A Couture, le site de la Varenne de Chevelu a une superficie de 19ha ; nous avons pu en parcourir une partie en compagnie de Francis Minier, de Jean Niel de l’association « Perche Nature » et de Dimitri Multeau, chargé de mission patrimoine naturel au Conservatoire.

« En 1992, nous a rappelé Francis Minier, « Perche Nature » avait fait appel à nous pour sauver une des dernières colonies de pélodytes ponctués, de petits amphibiens, autrefois très nombreux dans la région, mais inscrits depuis sur la liste rouge des espèces menacées. Les spécimens avaient été repérés dans une carrière qui fermait à Thoré-la-Rochette et il était urgent de leur procurer un nouvel habitat. Ce fut chose faite en quelques jours à Couture. » Le pélodyte est un petit crapaud à la peau de couleur claire tachetée de vert foncé (d’où son surnom de « crapaud persillé »). Ces animaux ont sans doute apprécié ce transfert car la carrière étant alors en cours d’exploitation, le milieu était perturbé, ce qui leur convient particulièrement. Le pélodyte vit une quinzaine d’années ; les spécialistes savent où il vit et où il se reproduit sur le site, mais ils n’ont pu jusqu’à présent déterminer avec certitude l’endroit où il hiverne.

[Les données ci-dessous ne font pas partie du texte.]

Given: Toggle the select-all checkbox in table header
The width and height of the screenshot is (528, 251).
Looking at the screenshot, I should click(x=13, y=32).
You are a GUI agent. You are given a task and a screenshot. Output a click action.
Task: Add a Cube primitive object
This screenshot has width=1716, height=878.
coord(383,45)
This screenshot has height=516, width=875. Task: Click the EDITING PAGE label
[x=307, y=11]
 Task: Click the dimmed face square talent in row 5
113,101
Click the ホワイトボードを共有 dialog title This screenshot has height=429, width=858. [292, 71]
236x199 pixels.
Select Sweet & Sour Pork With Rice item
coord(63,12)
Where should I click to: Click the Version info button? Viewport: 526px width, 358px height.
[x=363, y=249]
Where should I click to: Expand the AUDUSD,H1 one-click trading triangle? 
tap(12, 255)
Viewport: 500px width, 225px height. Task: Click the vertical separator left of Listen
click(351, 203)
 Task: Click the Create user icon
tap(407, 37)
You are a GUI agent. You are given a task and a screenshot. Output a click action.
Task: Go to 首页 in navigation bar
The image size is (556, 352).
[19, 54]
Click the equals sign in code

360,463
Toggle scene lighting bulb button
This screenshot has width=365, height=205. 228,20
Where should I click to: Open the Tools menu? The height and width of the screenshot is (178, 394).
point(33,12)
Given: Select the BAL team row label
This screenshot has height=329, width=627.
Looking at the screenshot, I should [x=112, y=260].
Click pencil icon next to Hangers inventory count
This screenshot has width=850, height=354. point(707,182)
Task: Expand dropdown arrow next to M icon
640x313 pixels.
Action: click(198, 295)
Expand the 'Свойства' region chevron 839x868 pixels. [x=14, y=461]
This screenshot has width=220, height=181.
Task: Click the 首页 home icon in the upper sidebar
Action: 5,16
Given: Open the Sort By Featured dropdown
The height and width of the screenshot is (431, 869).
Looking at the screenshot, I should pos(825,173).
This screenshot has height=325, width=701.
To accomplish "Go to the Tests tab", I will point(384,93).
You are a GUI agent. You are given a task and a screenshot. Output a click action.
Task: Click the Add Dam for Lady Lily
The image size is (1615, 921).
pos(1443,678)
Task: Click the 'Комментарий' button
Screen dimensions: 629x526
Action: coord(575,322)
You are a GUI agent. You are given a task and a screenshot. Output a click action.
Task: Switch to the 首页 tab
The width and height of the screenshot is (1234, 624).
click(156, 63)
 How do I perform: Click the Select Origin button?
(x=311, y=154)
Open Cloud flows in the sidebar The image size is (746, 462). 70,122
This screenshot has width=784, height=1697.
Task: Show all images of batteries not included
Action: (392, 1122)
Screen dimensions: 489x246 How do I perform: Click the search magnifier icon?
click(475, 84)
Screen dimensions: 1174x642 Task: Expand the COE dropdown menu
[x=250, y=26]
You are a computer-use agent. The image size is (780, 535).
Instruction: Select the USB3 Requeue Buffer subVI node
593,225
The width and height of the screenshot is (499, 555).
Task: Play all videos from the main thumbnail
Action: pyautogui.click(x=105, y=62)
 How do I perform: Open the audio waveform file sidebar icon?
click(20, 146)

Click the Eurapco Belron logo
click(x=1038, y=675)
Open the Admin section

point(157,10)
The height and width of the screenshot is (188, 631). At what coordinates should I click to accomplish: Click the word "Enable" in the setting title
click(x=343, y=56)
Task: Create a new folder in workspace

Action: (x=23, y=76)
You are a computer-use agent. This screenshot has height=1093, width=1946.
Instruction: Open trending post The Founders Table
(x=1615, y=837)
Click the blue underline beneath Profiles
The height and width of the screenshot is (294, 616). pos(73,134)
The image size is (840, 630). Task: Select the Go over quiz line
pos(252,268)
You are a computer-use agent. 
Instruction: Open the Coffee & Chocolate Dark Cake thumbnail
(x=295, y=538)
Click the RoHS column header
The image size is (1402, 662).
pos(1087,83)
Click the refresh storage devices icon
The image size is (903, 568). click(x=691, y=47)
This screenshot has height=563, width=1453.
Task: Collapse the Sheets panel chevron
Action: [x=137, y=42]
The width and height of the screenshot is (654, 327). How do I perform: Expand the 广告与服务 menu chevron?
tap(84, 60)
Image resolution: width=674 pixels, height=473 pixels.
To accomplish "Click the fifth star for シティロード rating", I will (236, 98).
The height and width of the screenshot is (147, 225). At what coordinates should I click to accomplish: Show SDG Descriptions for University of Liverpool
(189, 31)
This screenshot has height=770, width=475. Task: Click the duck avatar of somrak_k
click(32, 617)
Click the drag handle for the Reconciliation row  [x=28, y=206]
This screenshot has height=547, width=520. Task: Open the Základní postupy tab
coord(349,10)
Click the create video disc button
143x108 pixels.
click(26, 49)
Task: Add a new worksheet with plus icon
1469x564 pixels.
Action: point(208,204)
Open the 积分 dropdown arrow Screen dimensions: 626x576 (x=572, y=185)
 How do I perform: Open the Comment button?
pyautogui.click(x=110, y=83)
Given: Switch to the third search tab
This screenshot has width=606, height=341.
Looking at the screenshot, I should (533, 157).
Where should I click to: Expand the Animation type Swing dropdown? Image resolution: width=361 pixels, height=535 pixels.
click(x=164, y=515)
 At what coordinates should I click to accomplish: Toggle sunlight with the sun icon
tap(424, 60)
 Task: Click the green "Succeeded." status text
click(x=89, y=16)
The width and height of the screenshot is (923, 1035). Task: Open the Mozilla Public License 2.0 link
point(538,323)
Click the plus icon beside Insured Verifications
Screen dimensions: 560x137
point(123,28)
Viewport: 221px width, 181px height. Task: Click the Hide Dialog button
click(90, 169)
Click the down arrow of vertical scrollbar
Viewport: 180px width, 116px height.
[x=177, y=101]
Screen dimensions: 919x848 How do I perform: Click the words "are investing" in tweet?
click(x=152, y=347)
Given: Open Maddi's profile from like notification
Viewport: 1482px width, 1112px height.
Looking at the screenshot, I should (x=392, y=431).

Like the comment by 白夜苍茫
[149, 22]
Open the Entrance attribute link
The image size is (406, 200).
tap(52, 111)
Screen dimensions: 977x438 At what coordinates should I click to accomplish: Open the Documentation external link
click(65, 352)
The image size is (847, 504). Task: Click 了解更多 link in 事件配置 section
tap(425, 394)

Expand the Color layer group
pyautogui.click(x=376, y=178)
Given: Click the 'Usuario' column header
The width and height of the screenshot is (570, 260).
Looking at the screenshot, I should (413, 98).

Si la protection du pélodyte relève naturellement des missions du Conservatoire, le site, réhabilité par les soins de l’entreprise Minier, en collaboration avec les associations de protection de la nature, notamment « Perche Nature » , est d’une richesse exceptionnelle. On y a aménagé plusieurs plans d’eau de dimensions et de profondeurs diverses, une saulaie qui abrite de nombreux insectes, un herbier aquatique propice au développement de différents amphibiens… De l’ancienne carrière, il ne reste rien ; tout l’espace a été revisité pour rendre ses droits à la nature , aux animaux qui la peuplent et aux plantes qui y prospèrent. De nombreuses espèces d’oiseaux (plus d’une centaine) y nichent, y vivent ou y font un passage. A cet égard, en 2015, le Conservatoire , avec le concours de l’entreprise Minier, a construit une île caillouteuse dans le plus grand des plans d’eau pour que les sternes puissent s’y reproduire. En longeant les étangs et les mares et en évitant de faire trop de bruit, on peut observer différentes populations telles que : les canards col vert, les milouins, les hérons, les aigrettes, les pies-grièches écorcheurs (dans les buissons), les foulques, les grèbes huppées, les cygnes, etc… et, dans certains fronts de taille aménagés en bordure des plans d’eau, des hirondelles des rivages.

Plusieurs types d’insectes prolifèrent également ; il est non seulement nécessaire de les préserver dans l’intérêt de la biodiversité mais également parce qu’ils constituent une sorte de « garde-manger » pour d’autres animaux présents sur le site. En 2016, une étude réalisée à la Varenne de Chevelu a permis de découvrir une nouvelle espèce de punaise aquatique.

L’endroit recèle également diverses sortes de reptiles, orvets, couleuvres… mais aucune vipère n’y a été observée.

Des petits mammifères sont également présents : lapins, campagnols… et, comme partout à proximité des plans d’eau, des ragondins qui non seulement fragilisent les berges mais également dévorent et détruisent l’herbier aquatique.

Il y a donc sur ce site, encore en cours d’aménagement pour en faciliter la visite, une biodiversité foisonnante que le Conservatoire d’espaces naturels s’emploie à préserver et à mettre en valeur. Pour le faire connaitre, Il y organise des visites pour les scolaires comme pour les adultes . Ce lieu constitue un bel exemple de la fructueuse collaboration qui peut être développée entre une entreprise qui a, depuis longtemps, placé parmi ses objectifs prioritaires, la remise en état des sites utilisés et la préservation de la nature, et les organismes qui oeuvrent pour la sauvegarde de la biodiversité.